Выбрать главу

Внизу стояли подписи людей, с чьими собаками-аутистами мы шептались, чье постиранное белье складывали и разворачивали, а также тех, кто рыдал на нашей кухне после гибели их орхидей – танцующих куколок.

Над подписями, курсивным шрифтом «Гельветика», было напечатано: «С любовью, Ваши соседи».

Вот такой у нас выдался вечер, еще более темный и ненастный, чем сегодня, когда мы оказались на пороге выселения из квартиры во время пандемии, среди соседей, уже готовых нас вычеркнуть.

Три недели. Мы уехали всего на три недели. По семейным делам. Мы вели себя очень осторожно: не обнимались и не целовались с родственниками, даже с давно потерянными, к которым ходили посоветоваться. Мы держали социальную дистанцию во время собеседований и пользовались антисептиком для рук, когда брали свидетельства о рождении. Американским антисептиком. Мы сделали дополнительные маски, мыли руки и молились. Красные маски, белое мыло, синие молитвы.

Мы вызвали еще одно такси через «Убер», на сей раз в Бруклин, за мост, к родственнице в Уильямсберге. Через десять минут водитель в противогазе загружал наши чемоданы в багажник. Наш младший смотрел на него с ужасом, и нам пришлось силой затолкать орущего ребенка в машину. Внутри стоял невыносимый искусственный запах лаванды. Мы чихали и спорили всю дорогу до Деланси-стрит. О том, что следовало позвонить, прежде чем заявляться к родне на порог, и к чертям нашу фамилию. О том, что сами виноваты, не надо было слушать Сказителя, зря только потратили всю арендную плату на поиски обещанных им золотых гор. О том, что проголодались. О, пожалуйста, только не в присутствии детей! Ой, наших бездомных детей? Да ладно, нельзя терять веру. Нам нужно в туалет…

Наша старушка хмыкнула и схватилась за телефон. Родственница взяла трубку со второго гудка.

«Просто приезжайте», – сказала она.

«Ну вот! Говорила я вам, владельцы баров не спят!» – заявила свекровь, повесив трубку.

Водитель резко остановил машину на красный свет перед мостом. Когда он повернулся к нам, мы услышали его затрудненное маской противогаза дыхание.

«Однажды жил-был владелец бара, у которого было много слуг, много скота и много акров земли», – заговорил он приглушенным голосом.

«Поезжайте уже!» – заорали мы: на светофоре, как раз зажегся зеленый, но водитель не двинулся с места.

«Как-то днем, пытаясь дотянуться до верхней полки в баре, он уронил все бутылки виски „Джонни Уокер голд лейбл резерв“, которые держал под мышкой».

Затем он в полном молчании перевез нас через мост. Позднее мы бы поставили ему пять звездочек, но не за качество обслуживания, а за его слова, которыми не захотел поделиться Сказитель.

В этом городе и в этой стране наша фамилия мало что значит, но на острове она стоит целое состояние. А ведь Сказитель нас предупреждал. Возможно, он был прав, когда заявил: «Даже среди ваших соседей найдутся враги тех, кто носит вашу фамилию».

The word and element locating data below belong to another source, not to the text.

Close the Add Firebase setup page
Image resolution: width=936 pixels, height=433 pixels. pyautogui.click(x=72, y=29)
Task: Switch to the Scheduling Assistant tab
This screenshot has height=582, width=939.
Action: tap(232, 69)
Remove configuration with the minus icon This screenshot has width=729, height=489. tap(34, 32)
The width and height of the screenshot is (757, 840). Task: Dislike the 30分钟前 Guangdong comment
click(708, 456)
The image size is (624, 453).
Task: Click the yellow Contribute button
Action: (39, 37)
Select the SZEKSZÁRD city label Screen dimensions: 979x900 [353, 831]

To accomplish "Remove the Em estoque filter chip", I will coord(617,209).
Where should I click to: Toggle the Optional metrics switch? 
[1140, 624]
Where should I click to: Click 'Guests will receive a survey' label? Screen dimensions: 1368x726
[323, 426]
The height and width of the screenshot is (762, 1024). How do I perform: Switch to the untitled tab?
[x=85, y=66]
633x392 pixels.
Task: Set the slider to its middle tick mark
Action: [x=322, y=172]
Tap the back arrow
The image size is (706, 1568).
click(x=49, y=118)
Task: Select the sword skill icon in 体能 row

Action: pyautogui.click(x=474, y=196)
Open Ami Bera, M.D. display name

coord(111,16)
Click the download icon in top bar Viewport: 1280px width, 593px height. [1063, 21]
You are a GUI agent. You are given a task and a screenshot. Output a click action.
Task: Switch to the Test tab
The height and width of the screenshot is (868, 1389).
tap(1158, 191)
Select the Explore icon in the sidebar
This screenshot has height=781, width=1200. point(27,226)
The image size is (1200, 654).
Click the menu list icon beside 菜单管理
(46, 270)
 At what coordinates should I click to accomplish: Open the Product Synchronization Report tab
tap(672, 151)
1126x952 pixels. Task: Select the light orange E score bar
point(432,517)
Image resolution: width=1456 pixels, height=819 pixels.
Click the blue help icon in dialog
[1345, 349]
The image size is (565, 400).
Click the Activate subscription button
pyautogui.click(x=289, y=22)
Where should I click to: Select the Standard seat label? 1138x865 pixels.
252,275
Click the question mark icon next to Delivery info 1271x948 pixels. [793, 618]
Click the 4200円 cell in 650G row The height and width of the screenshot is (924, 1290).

Задолго до пандемии Сказитель упоминал про принадлежащее нам невероятное наследство. «Несметное богатство, – говорил он сначала в гостиных, а затем на пресс-конференциях. – Колониальное золото такого желтого цвета, что почти зеленое».

Сказитель – юрист. И хотя он не носит ту самую фамилию, родился с золотым зубом. Его мать рассказала эту историю на телевидении: «Когда ему было четырнадцать лет, сразу после того, как он улыбался под дождем, молния ударила его в левый верхний клык. С тех пор у него постоянно звенит в ушах. Сквозь звуки кофемашины, гудки автомобилей и лай собак в его ушах постоянно звучат тысячи историй. Каждый раз, когда он рассказывает мне одну из них, звон смолкает».

Когда Сказителю было пятнадцать, он выдал своему отцу на его дне рождения: «Давным-давно жил глухой попугайчик, который любил есть сахарный тростник на железнодорожных путях. „Уйди с дороги!“ – орали люди, но глухой попугайчик продолжал клевать тростник. „Ну, мы тебя предупреждали!“ – говорили люди и шли дальше своей дорогой. Однажды по путям промчался поезд, оставив позади себя разноцветные перья и сок сахарного тростника».